Your task is to repeat exactly the lines below between the line holding "Argizaiola (29, 656)" and the line holding "ENTERTAINMENT (261, 40)", inclusive, and only those.

**Recorded data:**
+ + + + + + +

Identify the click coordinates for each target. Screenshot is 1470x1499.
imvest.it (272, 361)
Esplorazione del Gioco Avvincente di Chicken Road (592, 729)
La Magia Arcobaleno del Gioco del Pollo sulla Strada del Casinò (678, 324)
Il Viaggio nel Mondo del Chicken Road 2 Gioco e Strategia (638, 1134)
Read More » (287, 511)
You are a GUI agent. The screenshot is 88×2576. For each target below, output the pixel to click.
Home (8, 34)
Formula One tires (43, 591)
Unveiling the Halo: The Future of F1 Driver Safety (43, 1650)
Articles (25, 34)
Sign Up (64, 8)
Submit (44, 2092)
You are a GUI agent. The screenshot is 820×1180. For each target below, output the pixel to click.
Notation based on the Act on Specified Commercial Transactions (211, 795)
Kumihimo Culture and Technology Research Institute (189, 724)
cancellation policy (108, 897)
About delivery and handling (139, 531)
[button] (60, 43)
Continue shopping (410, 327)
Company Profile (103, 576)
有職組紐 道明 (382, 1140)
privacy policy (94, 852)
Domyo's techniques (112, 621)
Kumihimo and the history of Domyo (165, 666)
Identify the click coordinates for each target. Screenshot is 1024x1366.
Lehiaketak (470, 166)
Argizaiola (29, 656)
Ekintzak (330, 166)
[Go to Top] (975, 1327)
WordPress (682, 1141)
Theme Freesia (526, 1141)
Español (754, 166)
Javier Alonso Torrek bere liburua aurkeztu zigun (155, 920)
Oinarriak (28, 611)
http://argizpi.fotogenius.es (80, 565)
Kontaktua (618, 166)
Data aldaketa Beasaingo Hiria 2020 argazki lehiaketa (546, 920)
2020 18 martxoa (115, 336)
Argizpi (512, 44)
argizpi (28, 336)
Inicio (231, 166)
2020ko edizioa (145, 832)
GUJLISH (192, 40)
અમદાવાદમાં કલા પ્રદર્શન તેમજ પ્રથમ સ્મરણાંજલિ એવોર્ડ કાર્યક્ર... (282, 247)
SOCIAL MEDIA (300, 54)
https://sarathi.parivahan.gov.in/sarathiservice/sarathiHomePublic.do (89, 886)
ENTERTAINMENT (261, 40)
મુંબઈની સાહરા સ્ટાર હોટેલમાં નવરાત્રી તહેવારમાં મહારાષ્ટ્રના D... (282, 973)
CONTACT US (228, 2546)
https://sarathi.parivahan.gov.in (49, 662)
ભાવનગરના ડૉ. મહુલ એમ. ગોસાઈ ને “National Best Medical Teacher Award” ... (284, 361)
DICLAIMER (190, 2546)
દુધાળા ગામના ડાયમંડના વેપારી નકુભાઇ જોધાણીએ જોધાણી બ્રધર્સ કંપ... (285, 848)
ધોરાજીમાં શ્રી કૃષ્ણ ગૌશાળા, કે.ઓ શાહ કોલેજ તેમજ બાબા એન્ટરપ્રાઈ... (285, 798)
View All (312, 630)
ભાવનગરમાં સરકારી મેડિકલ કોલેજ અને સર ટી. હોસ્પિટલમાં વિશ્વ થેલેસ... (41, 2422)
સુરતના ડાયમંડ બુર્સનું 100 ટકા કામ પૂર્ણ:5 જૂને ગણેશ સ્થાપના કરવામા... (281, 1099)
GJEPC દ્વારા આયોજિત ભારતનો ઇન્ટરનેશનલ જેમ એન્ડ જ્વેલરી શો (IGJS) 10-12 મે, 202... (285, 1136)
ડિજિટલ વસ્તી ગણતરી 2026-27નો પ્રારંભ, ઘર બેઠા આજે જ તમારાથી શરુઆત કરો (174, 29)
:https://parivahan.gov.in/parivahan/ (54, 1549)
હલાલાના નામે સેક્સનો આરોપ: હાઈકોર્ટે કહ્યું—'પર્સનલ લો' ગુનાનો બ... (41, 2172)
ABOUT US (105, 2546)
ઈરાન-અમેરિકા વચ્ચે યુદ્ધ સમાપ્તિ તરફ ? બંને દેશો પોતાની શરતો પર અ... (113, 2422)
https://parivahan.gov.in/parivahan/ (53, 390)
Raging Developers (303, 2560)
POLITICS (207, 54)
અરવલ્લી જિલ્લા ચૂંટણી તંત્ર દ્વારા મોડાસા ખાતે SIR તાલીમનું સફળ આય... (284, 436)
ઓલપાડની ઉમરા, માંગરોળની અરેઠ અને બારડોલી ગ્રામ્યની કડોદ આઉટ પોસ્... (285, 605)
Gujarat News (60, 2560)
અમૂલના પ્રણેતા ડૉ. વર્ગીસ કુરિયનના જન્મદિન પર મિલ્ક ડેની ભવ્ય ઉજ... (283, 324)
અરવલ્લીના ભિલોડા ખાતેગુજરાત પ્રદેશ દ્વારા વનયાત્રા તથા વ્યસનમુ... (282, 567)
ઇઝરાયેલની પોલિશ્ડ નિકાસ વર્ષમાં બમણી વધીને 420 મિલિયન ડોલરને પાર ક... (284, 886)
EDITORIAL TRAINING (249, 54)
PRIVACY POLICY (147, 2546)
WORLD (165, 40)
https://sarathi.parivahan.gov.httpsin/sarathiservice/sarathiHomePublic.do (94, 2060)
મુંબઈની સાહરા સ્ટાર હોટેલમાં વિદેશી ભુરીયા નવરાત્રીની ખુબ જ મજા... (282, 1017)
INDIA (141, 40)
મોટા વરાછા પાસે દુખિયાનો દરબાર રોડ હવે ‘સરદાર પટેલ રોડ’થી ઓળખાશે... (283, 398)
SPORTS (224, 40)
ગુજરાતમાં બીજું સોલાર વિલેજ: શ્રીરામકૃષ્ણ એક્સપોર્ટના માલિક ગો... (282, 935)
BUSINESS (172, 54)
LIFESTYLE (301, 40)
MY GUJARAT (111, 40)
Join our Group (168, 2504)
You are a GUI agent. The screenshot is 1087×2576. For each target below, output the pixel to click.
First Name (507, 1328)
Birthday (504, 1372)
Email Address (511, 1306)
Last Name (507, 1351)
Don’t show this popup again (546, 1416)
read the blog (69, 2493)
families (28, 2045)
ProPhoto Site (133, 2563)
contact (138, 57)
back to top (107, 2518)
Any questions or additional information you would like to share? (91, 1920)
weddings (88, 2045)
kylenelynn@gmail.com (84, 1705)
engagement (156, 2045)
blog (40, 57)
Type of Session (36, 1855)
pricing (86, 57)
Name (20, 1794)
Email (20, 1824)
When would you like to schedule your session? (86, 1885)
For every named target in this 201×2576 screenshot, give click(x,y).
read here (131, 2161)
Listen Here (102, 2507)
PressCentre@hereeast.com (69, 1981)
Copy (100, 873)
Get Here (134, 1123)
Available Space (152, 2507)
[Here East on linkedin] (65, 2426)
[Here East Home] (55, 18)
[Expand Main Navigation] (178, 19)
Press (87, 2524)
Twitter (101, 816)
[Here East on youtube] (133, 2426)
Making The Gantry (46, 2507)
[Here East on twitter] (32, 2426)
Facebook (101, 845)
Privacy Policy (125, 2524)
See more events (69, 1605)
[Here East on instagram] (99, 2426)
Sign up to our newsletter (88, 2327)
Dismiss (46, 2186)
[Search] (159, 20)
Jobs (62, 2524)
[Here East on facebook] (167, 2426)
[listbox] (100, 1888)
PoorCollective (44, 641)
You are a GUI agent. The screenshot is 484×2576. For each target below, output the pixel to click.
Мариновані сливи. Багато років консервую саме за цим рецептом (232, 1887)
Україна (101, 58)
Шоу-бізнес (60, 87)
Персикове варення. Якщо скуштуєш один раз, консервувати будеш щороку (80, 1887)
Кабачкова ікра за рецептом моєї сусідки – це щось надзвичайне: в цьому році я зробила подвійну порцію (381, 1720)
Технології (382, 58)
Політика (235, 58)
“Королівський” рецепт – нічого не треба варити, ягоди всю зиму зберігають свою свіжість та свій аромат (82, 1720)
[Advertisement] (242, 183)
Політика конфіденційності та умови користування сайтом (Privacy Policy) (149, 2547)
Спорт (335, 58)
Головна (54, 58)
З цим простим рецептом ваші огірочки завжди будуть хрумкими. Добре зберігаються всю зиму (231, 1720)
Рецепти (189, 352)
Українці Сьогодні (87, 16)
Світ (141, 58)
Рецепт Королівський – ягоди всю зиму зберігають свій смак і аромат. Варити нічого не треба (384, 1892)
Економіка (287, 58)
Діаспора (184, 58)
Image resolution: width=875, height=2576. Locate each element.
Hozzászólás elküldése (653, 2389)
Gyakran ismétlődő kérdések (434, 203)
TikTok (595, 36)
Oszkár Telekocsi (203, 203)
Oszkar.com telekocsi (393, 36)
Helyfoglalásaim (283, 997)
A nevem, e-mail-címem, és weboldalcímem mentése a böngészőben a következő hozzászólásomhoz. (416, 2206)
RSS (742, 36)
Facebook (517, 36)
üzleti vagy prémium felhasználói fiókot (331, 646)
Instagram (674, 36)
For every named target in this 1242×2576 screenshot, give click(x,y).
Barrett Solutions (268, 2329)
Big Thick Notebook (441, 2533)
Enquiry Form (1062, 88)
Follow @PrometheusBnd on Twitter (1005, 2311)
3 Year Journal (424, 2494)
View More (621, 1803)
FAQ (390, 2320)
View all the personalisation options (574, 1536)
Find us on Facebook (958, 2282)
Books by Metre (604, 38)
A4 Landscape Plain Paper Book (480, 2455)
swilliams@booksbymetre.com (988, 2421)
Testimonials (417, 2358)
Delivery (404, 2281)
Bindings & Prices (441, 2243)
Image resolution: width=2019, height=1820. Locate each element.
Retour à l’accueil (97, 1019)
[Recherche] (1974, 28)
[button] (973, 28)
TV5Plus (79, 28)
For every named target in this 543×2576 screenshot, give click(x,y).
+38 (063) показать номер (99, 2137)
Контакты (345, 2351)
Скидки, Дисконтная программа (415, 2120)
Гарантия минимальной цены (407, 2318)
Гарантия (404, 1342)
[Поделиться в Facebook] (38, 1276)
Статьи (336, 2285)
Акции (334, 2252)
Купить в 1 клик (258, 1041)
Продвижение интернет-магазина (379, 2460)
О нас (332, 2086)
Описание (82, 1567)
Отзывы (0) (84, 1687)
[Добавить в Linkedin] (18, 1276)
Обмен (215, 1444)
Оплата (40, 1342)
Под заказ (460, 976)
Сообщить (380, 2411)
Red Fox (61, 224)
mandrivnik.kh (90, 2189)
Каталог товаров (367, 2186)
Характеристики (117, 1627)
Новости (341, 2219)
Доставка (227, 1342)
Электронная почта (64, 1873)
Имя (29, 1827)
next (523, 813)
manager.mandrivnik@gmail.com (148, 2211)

+ + + + + + +

**Task result:**
Argizaiola (29, 656)
Ekintzak (330, 166)
[Go to Top] (975, 1327)
WordPress (682, 1141)
Theme Freesia (526, 1141)
Español (754, 166)
Javier Alonso Torrek bere liburua aurkeztu zigun (155, 920)
Oinarriak (28, 611)
http://argizpi.fotogenius.es (80, 565)
Kontaktua (618, 166)
Data aldaketa Beasaingo Hiria 2020 argazki lehiaketa (546, 920)
2020 18 martxoa (115, 336)
Argizpi (512, 44)
argizpi (28, 336)
Inicio (231, 166)
2020ko edizioa (145, 832)
GUJLISH (192, 40)
અમદાવાદમાં કલા પ્રદર્શન તેમજ પ્રથમ સ્મરણાંજલિ એવોર્ડ કાર્યક્ર... (282, 247)
SOCIAL MEDIA (300, 54)
https://sarathi.parivahan.gov.in/sarathiservice/sarathiHomePublic.do (89, 886)
ENTERTAINMENT (261, 40)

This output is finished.